→ **Article**:

Mexican authorities expect to reverse the negative trend in the medium term. Since 1938 Pemex was the only entity charged with hydrocarbons exploration and production, and the firm still accounts for most of Mexico’s oil output. But the country’s sweeping 2013 energy reform, designed to open the sector to competition, has allowed private international oil and gas players to bid for exploration and operation contracts. The reform’s repercussions are likely to be felt more acutely in Mexico’s deepwater resources.
Because of a lack of expertise, technology and financial muscle, Pemex has traditionally favoured shallow-water exploration over the country’s deepwater potential. There were also historic reasons that prevented Pemex from enlarging its exploration efforts. Chief among them was the discovery of Cantarell, one of the world’s biggest oilfields, found off Mexico’s Yucatan peninsula in 1976. Absorbing much of Pemex’s attention and resources, production at the field began in 1979 and reached a peak of 2.1m bpd in the early 2000s. However, the oilfield’s output has progressively declined since, reaching 200,000 bpd in 2016 and falling to as low as 144,000 bpd in December 2017, according to local media sources.

→ **Problem set**:
**1.** According to the passage on Mexico's oil sector, in what year was the Cantarell oilfield discovered?
**2.** List every shortcoming that the passage on Mexico's oil sector gives as a reason Pemex favored shallow-water exploration over deepwater.
The records come from a separate source.

→ **Recorded information**:
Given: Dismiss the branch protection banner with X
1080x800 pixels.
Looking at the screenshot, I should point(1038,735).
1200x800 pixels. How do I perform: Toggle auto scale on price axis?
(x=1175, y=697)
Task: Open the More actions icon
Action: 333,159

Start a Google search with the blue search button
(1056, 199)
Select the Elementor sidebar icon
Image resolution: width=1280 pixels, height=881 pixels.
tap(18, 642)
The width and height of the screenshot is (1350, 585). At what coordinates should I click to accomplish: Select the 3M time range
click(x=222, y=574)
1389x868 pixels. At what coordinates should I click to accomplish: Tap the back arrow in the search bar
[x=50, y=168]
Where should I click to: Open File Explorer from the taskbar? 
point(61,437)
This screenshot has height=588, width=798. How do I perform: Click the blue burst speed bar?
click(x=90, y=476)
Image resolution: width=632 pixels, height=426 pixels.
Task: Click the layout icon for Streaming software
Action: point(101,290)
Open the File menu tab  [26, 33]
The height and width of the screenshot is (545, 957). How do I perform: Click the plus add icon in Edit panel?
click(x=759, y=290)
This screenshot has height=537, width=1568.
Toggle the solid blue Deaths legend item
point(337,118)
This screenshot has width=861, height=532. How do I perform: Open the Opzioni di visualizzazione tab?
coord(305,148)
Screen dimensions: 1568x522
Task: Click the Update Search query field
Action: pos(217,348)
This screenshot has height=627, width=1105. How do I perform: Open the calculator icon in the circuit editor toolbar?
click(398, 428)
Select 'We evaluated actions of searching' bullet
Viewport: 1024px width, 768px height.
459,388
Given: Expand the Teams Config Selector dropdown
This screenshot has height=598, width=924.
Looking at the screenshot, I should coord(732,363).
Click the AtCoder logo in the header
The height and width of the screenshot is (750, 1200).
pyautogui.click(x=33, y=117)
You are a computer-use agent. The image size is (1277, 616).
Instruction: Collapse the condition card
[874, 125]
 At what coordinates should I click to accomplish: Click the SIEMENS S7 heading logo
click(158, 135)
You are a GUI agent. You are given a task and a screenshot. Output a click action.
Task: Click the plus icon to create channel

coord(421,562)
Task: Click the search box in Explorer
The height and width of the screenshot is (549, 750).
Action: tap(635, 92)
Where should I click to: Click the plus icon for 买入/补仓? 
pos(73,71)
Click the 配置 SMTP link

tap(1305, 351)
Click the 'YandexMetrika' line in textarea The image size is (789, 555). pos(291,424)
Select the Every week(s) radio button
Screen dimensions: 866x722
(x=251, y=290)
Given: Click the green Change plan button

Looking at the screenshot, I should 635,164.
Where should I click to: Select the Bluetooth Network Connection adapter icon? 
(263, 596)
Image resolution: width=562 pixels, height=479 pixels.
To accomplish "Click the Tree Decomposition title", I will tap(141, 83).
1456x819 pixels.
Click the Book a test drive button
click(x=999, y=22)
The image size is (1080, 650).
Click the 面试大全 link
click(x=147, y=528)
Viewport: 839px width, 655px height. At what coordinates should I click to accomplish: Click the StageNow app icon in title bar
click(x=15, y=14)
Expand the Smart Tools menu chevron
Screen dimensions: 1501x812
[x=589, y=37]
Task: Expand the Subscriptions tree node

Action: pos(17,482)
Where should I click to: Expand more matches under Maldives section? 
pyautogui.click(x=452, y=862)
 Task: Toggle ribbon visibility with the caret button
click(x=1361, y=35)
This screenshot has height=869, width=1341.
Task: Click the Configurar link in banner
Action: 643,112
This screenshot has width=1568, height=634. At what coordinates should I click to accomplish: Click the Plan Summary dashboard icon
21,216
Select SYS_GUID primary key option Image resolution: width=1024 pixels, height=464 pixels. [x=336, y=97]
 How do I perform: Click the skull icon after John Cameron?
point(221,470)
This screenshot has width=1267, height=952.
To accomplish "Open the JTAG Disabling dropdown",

→ **Answers by task**:
**1.** 1976

**2.** Expertise, technology, financial muscle